**WORK INSTRUCTIONS**
Keep the pictures out and restate every record exactly.

*** DATASET RECORDS ***

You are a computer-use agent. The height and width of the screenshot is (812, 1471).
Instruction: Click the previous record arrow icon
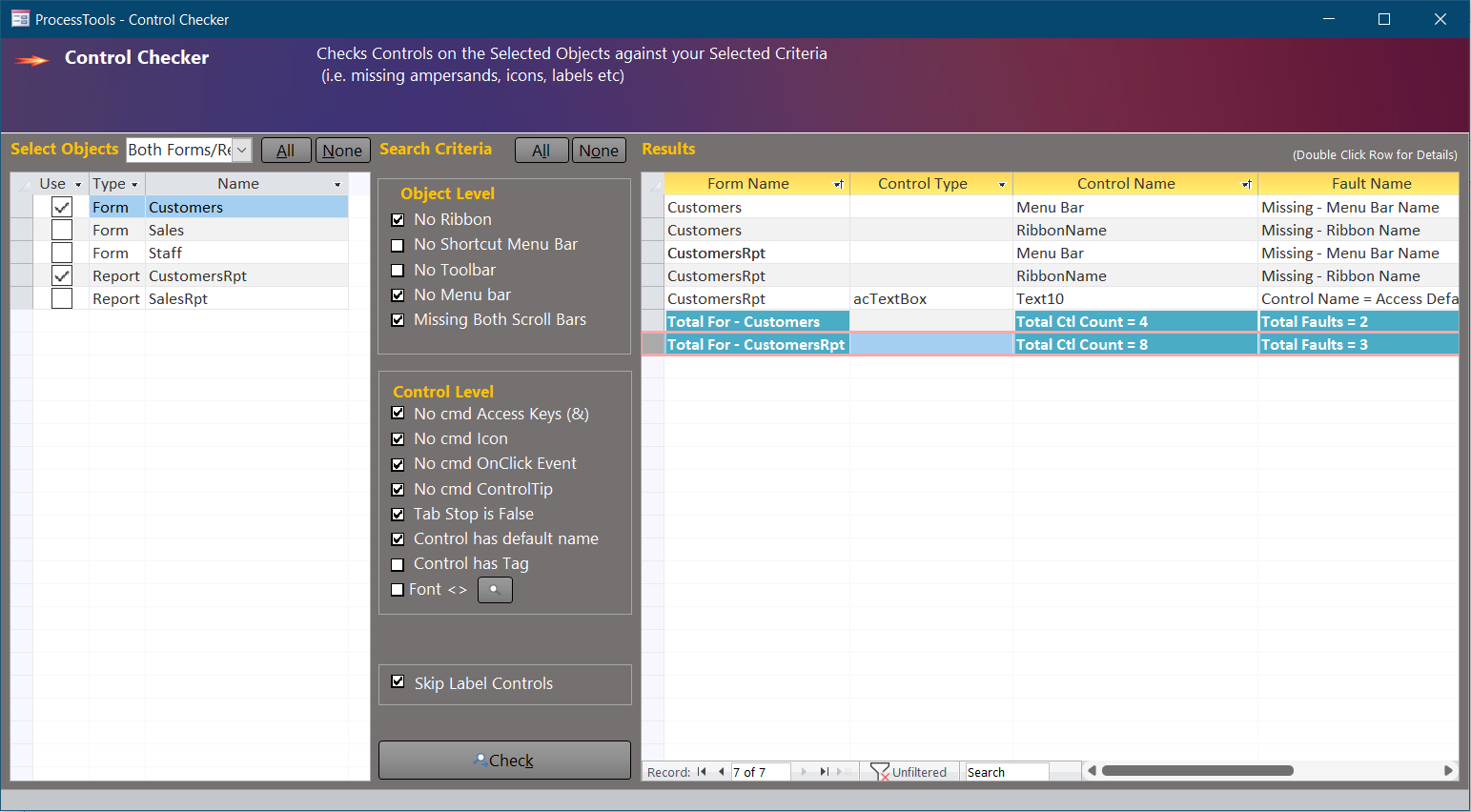(720, 771)
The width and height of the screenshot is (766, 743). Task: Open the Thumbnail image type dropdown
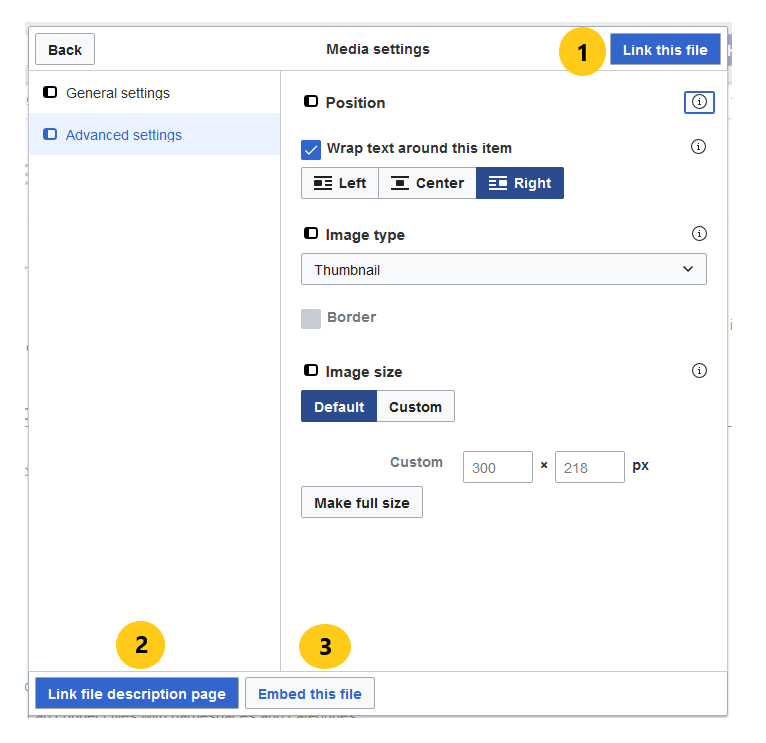click(503, 269)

***

**RESPONSE BOX**
You are a computer-use agent. The height and width of the screenshot is (812, 1471).
Instruction: Click the previous record arrow icon
(720, 771)
The width and height of the screenshot is (766, 743). Task: Open the Thumbnail image type dropdown
click(503, 269)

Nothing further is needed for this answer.